According to the union's website, GOLD began as an idea in September 2021 and seriously began its card-collection campaign in October 2022. On its first day organizing graduate workers at the campus, over 400 people signed cards–close to half of the approximately 900 graduate workers the union is to soon represent–speaking to how serious the issues are at Dartmouth for graduate students. While graduate worker stipends at Dartmouth are approximately $35,000/year–akin to about a $17/hr wage assuming full time employment–median rent alone in Hanover, New Hampshire ($1,300/mo) immediately consumes close to half of this. Worse, it is not unusual for graduate workers to work as many as 80 hours a week. Graduate workers also have very few benefits–no childcare coverage, limited healthcare (including no dental coverage at all), and no retirement plan. Put another way: graduate workers are on the hook for the vast majority of their life expenses.

GOLD eventually reported collecting over 600 cards, a supermajority among the bargaining unit, during the organization process.

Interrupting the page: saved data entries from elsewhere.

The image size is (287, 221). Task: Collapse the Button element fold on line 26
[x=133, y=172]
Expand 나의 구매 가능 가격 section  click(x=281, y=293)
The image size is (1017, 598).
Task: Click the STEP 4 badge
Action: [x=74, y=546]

Accordingly–and probably assuming Dartmouth University would see the writing on the wall and capitulate–members asked for voluntary recognition of the union. This did not happen. Dartmouth categorically refused to recognize the union and, in a fairly brazen attempt to union bust, challenged the eligibility of more than half of the union's voters on the grounds that they were not "employees" by virtue of being Fellows of the university. The NLRB rejected this challenging as ridiculous; nonetheless, Dartmouth stated it would challenge the ballots it considered ineligible anyways! Subsequent checking by members of the union found that even by Dartmouth's standards, their challenges were nonsensical, "includ[ing] 150 fellows as eligible voters and excluded 60 non-fellows for no apparent reason."

All of this from the university has of course been for naught. The union has been given an overwhelming mandate, and any unionization snafus Dartmouth was attempting to create in having large numbers of Fellows vote were rendered meaningless by a coordinated union boycott of the polls. Still, this was a glaring act of union busting and disenfranchisement, and it bodes ominously for what the university will do when it's forced to collectively bargain with the new union. I have confidence however that with a union victory at their back, GOLD will be able to fight back against whatever bullshit Dartmouth throws at it.